##### Vorliegender Text

Wie wirken sich Hypertexte auf unser Leseverhalten und unsere kognitive Belastung aus? Mit einer Kombination von Hirnstrom- und Blickbewegungsmessung ist man der kognitiven Belastung beim Lesen von hypermedialen Informationsangeboten auf die Spur gekommen.
Es ist nicht nur die schiere Menge an Informationen, die beim Lesen in den umfangreichen Hypertexten im Internet Probleme bereitet, gutes digitales Lesen setzt zusätzlich auch mehr Eigenaktivitäten voraus als das Lesen in Büchern. Digitales Lesen verlangt z. B. permanente Überlegungen zur Auswahl von Links, zur Einschätzung ihrer Relevanz und Qualität, aber auch zur Herstellung von inhaltlichen Zusammenhängen zwischen den vernetzten Informationsangeboten. Was passiert bei derartigen Leseprozessen im Kopf? Wie stark werden wir tatsächlich kognitiv durch sie belastet? Und vor allem: Wie lässt sich diese Belastung möglichst objektiv erfassen?
Zu derartigen Fragen führten Wissenschaftler des Leibniz-Instituts für Wissensmedien unterschiedliche Studien durch. Diese sollten vor allem Belastungen des Arbeitsgedächtnisses beim Lesen von Hypertexten nachweisen. Das Arbeitsgedächtnis ist beim Lesen ohnehin schon gefordert, z. B. um einen Text zu verstehen und dabei eigene Schlussfolgerungen zu ziehen. Hypertexte könnten hier eine zusätzliche Belastungsquelle darstellen: Erreicht der Leser einen Hyperlink, so muss er sich entscheiden, ob er diesem folgen soll oder nicht. Dieser Entscheidungsprozess findet im Arbeitsgedächtnis statt. Stößt man beim Lesen auf einen Hyperlink, so könnte dies also jeweils zu einer besonders hohen kognitiven Belastung führen. Um dies nachzuweisen, nutzen die Forscher eine innovative Methode in ihrer experimentellen Forschung: Die kombinierte Erhebung von Blickbewegungsdaten und Frequenzenergiedaten des Elektroenzephalogramms. Die Größe der Pupille sowie die Energie der Hirnströme in bestimmten Frequenzbereichen des EEGs zeigen dabei das Ausmaß an kognitiver Belastung an, wie zuvor in einer Arbeitsgedächtnis-Studie mit Laboraufgaben gezeigt werden konnte. Erstmalig wurde diese Methode nun auf eine freie Lesesituation mit simulierten Hyperlinks übertragen. Mithilfe der Blickbewegungsmessung konnte für jeden Zeitpunkt bestimmt werden, ob Textbereiche mit bzw. ohne Hyperlinks gelesen wurden. Auf diese Weise lässt sich vergleichen, ob sich die Größe der Pupille sowie die Energie der Hirnströme in Abhängigkeit davon unterscheiden, ob ein gerade gelesener Satz Hyperlinks enthält oder nicht.

##########

:: Zu bearbeiten ::
(A) Gib aus dem Text über Hypertexte und kognitive Belastung den Abschnitt wortgetreu wieder, der mit den Worten „Es ist nicht“ beginnt und mit „möglichst objektiv erfassen?“ endet.
(B) Beantworte anhand des Textes über Hypertexte und kognitive Belastung kurz folgende Fragen:
(i) Worüber verlangt digitales Lesen permanente Überlegungen?
(ii) Wissenschaftler welches Instituts führten die Studien durch?
(iii) Welche zwei Größen zeigen das Ausmaß an kognitiver Belastung an?

##### Vorliegende Datensätze

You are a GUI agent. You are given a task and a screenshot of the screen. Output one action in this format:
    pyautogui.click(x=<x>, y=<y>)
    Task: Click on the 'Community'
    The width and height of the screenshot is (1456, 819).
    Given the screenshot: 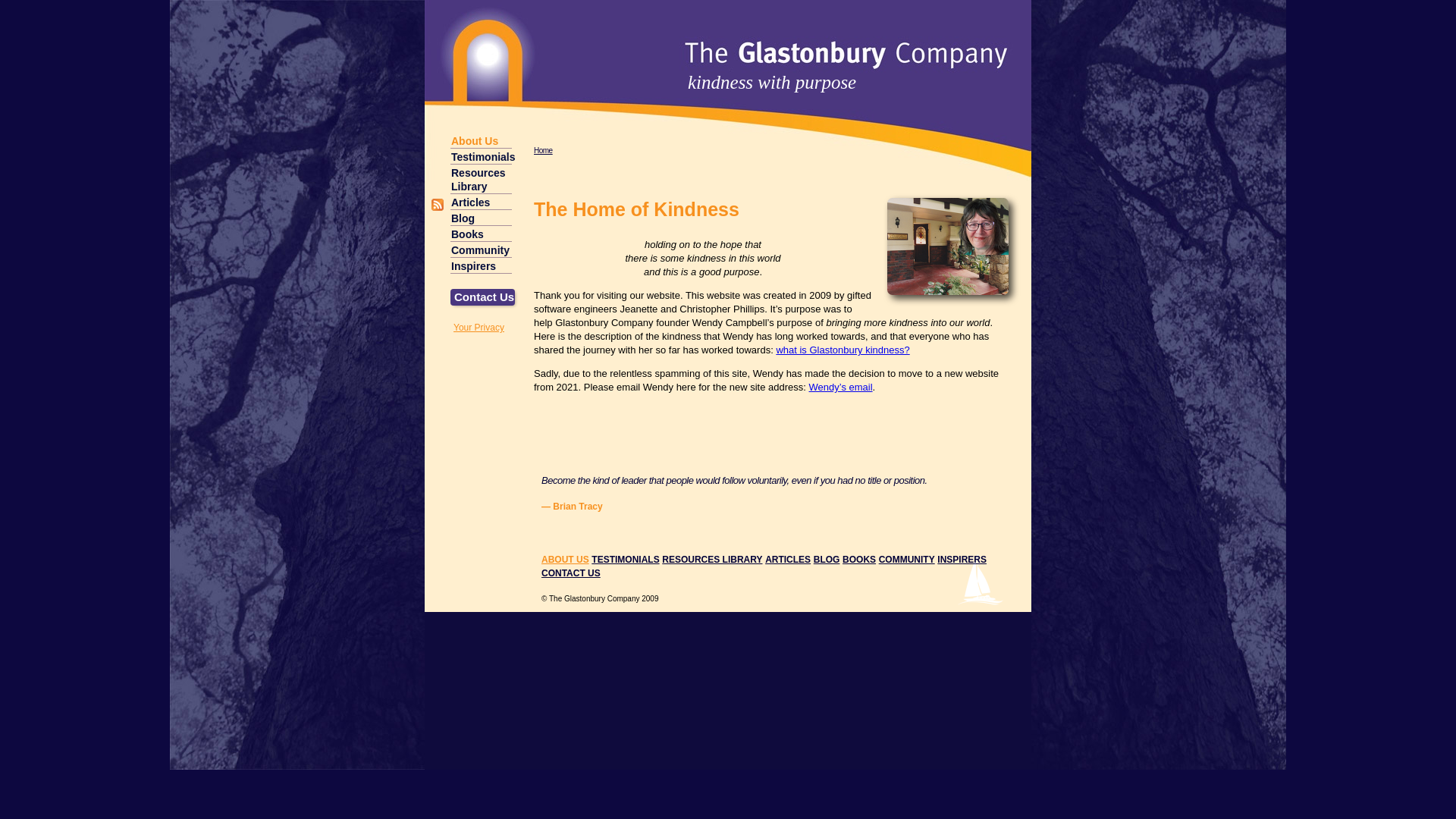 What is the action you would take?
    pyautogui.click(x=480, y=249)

##########
##### Vorliegende Datensätze

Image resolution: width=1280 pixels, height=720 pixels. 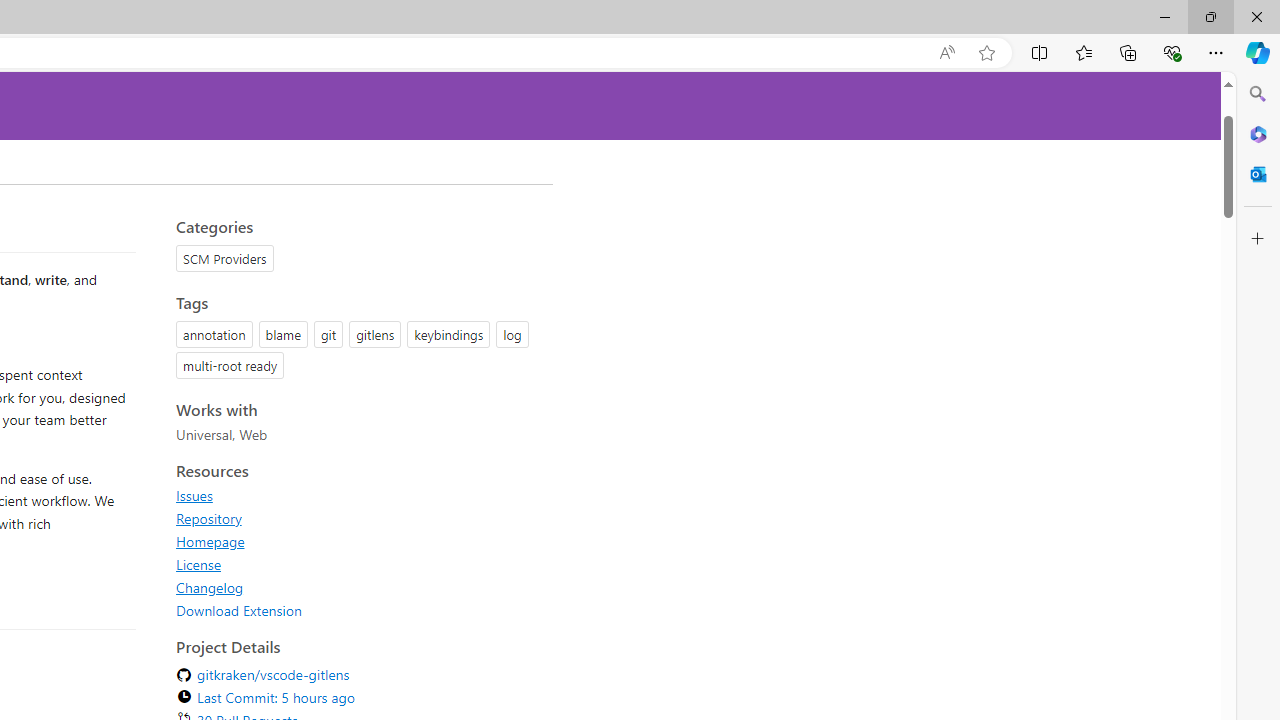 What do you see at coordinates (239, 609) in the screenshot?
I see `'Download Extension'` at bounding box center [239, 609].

##########

:: Lösungen ::
(A)
Es ist nicht nur die schiere Menge an Informationen, die beim Lesen in den umfangreichen Hypertexten im Internet Probleme bereitet, gutes digitales Lesen setzt zusätzlich auch mehr Eigenaktivitäten voraus als das Lesen in Büchern. Digitales Lesen verlangt z. B. permanente Überlegungen zur Auswahl von Links, zur Einschätzung ihrer Relevanz und Qualität, aber auch zur Herstellung von inhaltlichen Zusammenhängen zwischen den vernetzten Informationsangeboten. Was passiert bei derartigen Leseprozessen im Kopf? Wie stark werden wir tatsächlich kognitiv durch sie belastet? Und vor allem: Wie lässt sich diese Belastung möglichst objektiv erfassen?

(B)
(i) Über die Auswahl von Links, die Einschätzung ihrer Relevanz und Qualität sowie die Herstellung inhaltlicher Zusammenhänge zwischen den vernetzten Informationsangeboten.
(ii) Des Leibniz-Instituts für Wissensmedien.
(iii) Die Größe der Pupille und die Energie der Hirnströme in bestimmten Frequenzbereichen des EEGs.